According to two former CIA officials, each fake website was assigned to only one spy in order to limit the exposure of the entire network if any single agent was captured.
However, the CIA made identifying those sites simple, according to independent analysts. Marczak discovered over 350 websites that used the same secret messaging system and had all been archived for at least nine years. Edwards' findings and methodology were confirmed.
As a result, many of these websites' numerical identifiers, or IP addresses, were sequential, much like houses on the same street.
“The CIA really failed with this,” said Marczak, the Citizen Lab researcher. The covert messaging system, he said, “stuck out like a sore thumb.”
Furthermore, some sites had names that were strikingly similar. For example, while Hosseini was communicating with the CIA via Iraniangoals.com, another informant's website, Iraniangoalkicks.com, was created. The analysts discovered that at least two dozen of the 350-plus sites produced by the CIA appeared to be messaging platforms for Iranian operatives.
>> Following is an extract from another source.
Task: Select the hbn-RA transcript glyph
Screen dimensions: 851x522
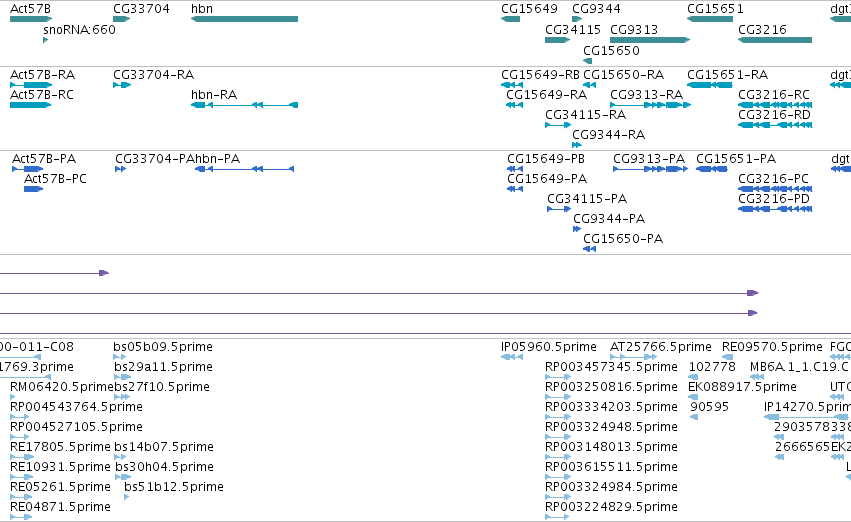Action: (244, 105)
Overall, the discovery of a single spy using one of these websites allowed Iranian intelligence to discover additional pages used by other CIA informants. Once those locations were identified, apprehending the operatives who used them would have been simple.
The CIA used the same row of bushes for its informants all over the world. According to the analysts, any attentive espionage rival would have detected them all. CIA spokeswoman Thorp declined to comment on the system.
Reuters confirmed the nature of the CIA's cookie-cutter website intelligence failure with three former national security officials.
According to former US officials, the agency was not fully aware that this system had been compromised until 2013 when many of its agents went missing. They claimed that the mass-produced sites were for sources who were either not fully vetted or had limited, albeit potentially valuable, access to state secrets.
“This is for a person viewed as not worth the investment of advanced tradecraft,” one of the former CIA officials said.